- **INSTRUCTIONS FOR THE TASK**: Where the line containing "Given: Select the 임대/분양 정보 menu item" appears, begin retyping; continue exactly through the final line of the data. Omit every picture.

DATA SECTION START

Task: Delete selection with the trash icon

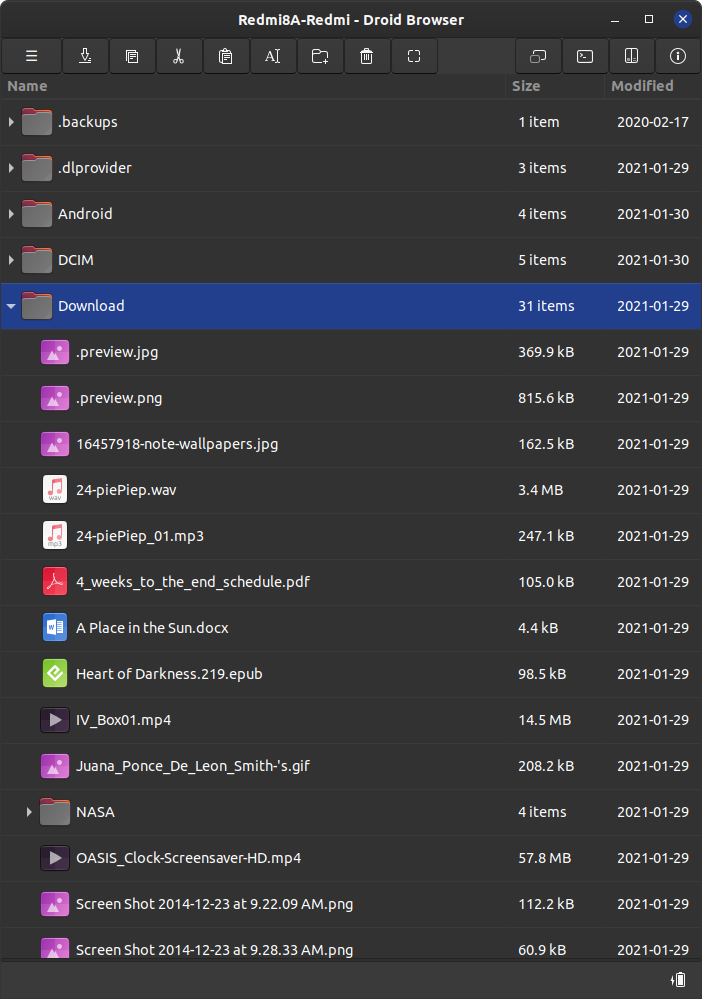Action: tap(367, 56)
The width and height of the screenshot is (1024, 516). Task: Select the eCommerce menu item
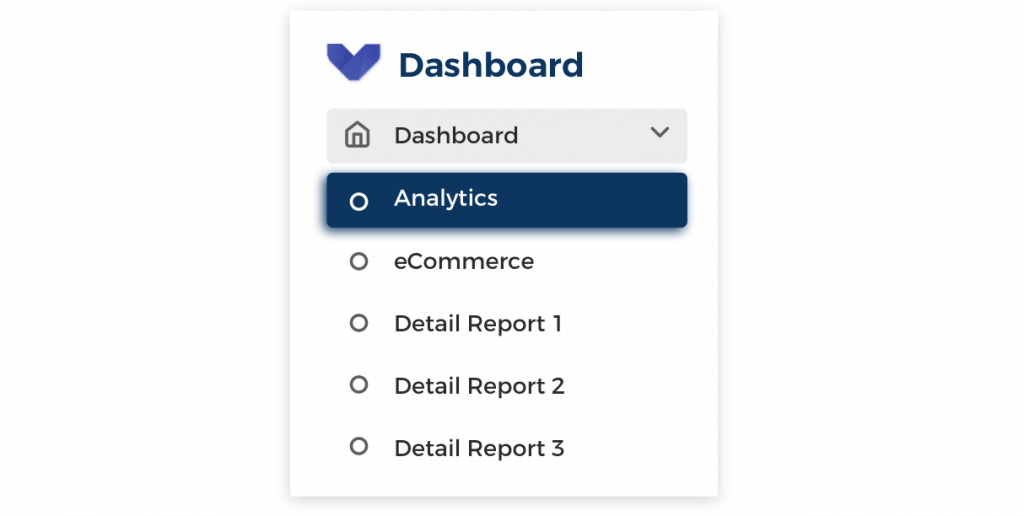pos(507,261)
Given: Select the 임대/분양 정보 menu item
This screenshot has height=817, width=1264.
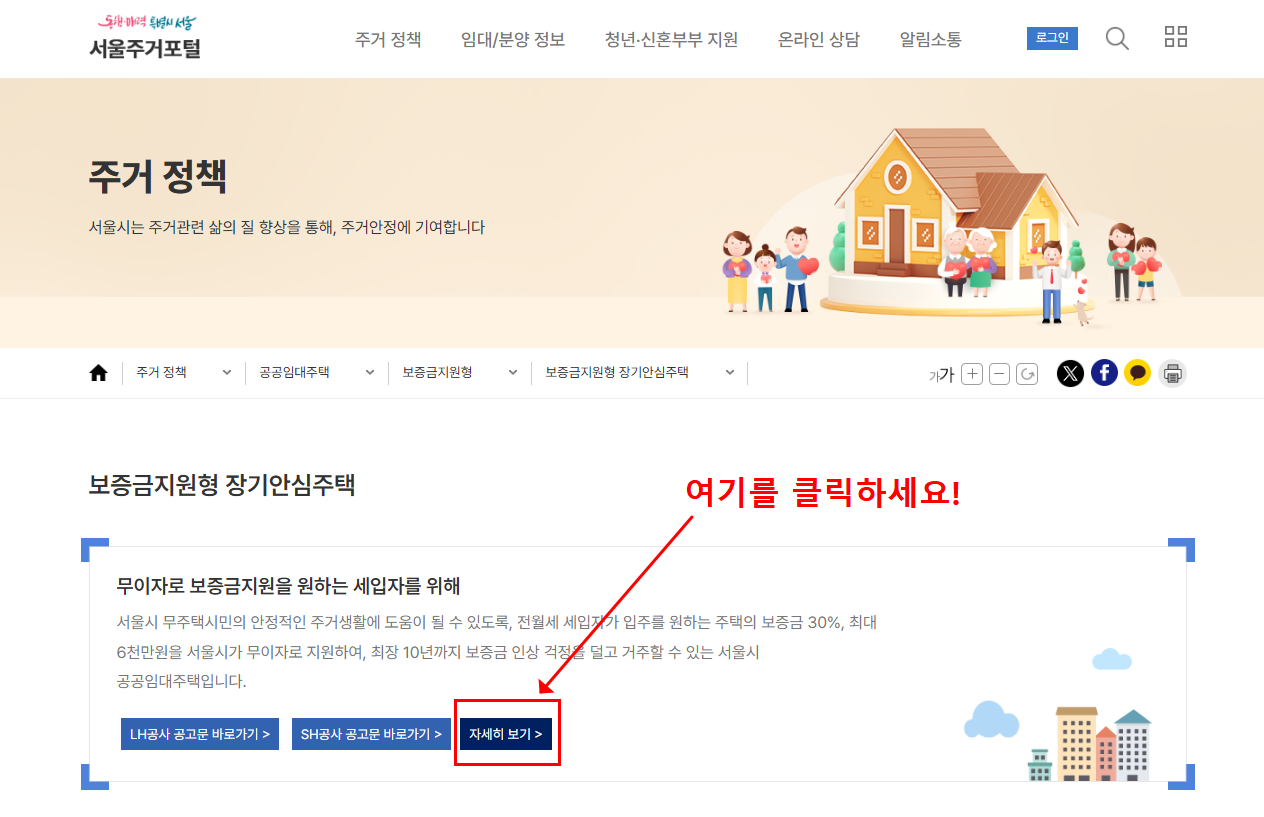Looking at the screenshot, I should coord(514,39).
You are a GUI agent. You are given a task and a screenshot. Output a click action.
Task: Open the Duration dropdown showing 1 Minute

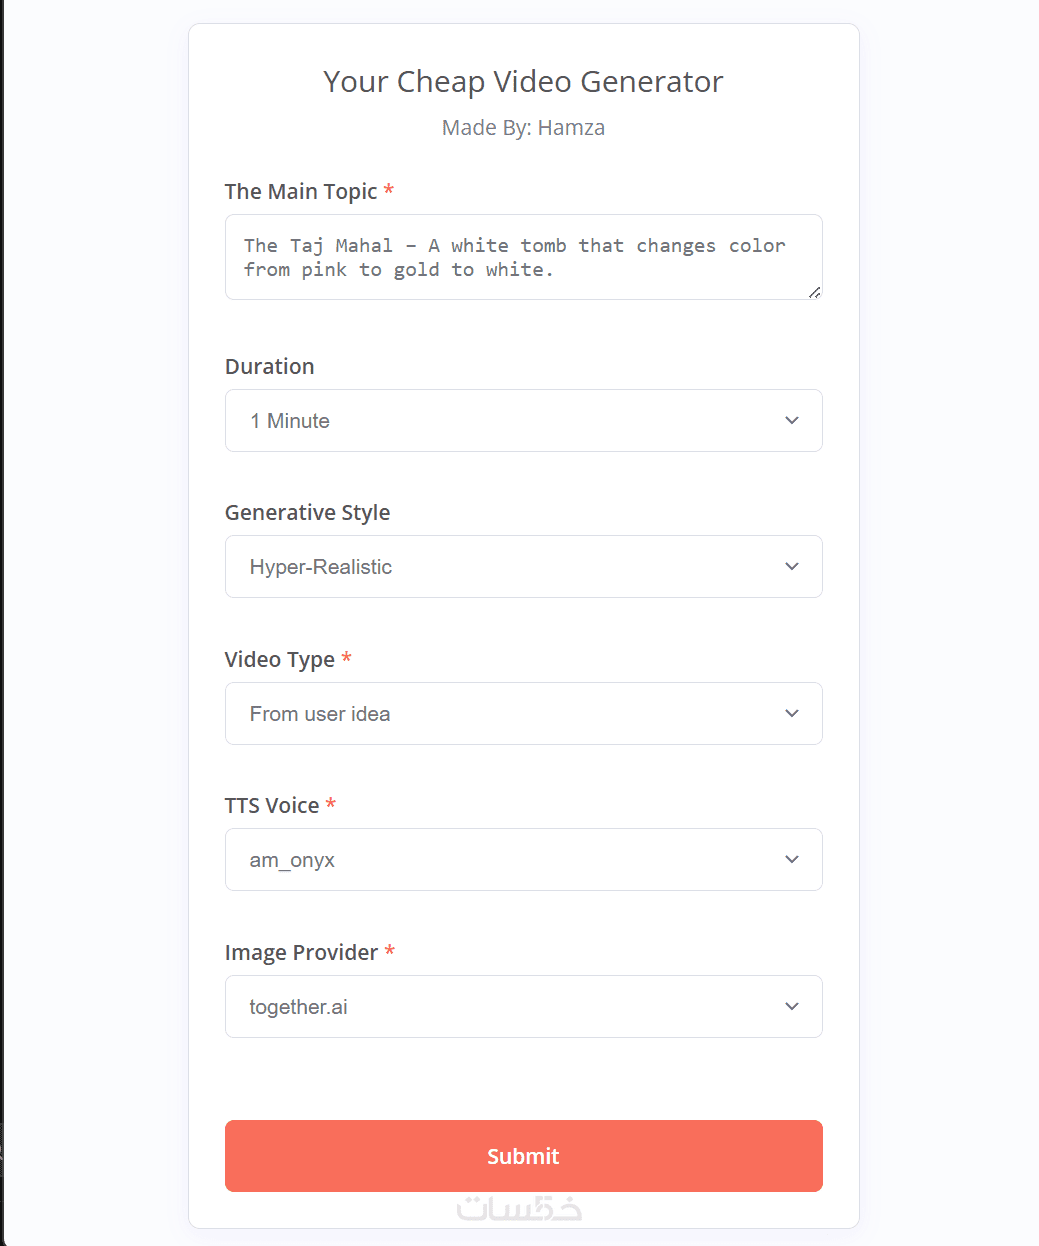[x=523, y=421]
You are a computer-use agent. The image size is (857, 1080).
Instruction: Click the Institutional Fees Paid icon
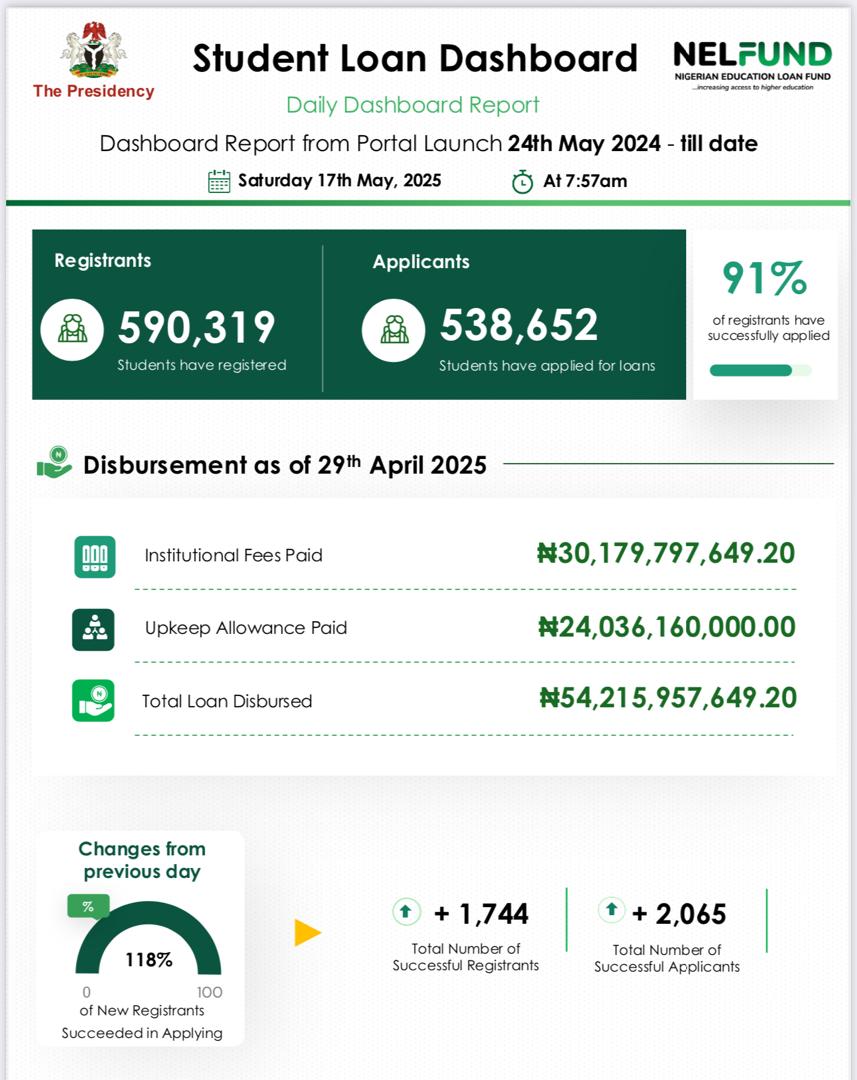pyautogui.click(x=94, y=556)
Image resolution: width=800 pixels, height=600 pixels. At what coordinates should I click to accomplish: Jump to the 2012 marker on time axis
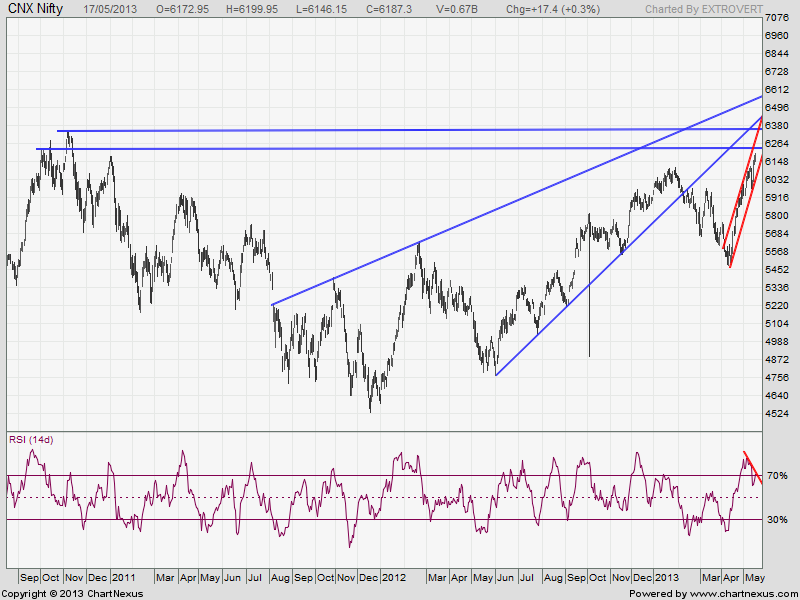pyautogui.click(x=394, y=578)
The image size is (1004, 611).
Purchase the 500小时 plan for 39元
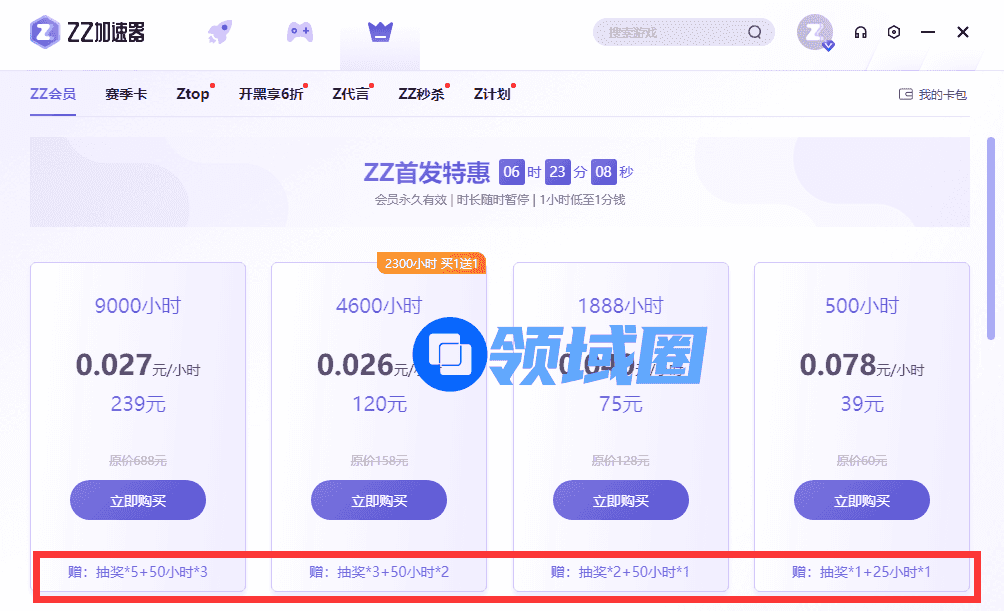pos(861,500)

DATA SECTION END

- **RESPONSE AREA**:
Given: Select the 임대/분양 정보 menu item
This screenshot has height=817, width=1264.
Looking at the screenshot, I should coord(514,39).
You are a GUI agent. You are given a task and a screenshot. Output a click action.
Task: Open the Duration dropdown showing 1 Minute

[x=523, y=421]
You are a computer-use agent. The image size is (857, 1080).
Instruction: Click the Institutional Fees Paid icon
pyautogui.click(x=94, y=556)
Image resolution: width=800 pixels, height=600 pixels. At what coordinates should I click to accomplish: Jump to the 2012 marker on time axis
pyautogui.click(x=394, y=578)
The image size is (1004, 611).
Purchase the 500小时 plan for 39元
pos(861,500)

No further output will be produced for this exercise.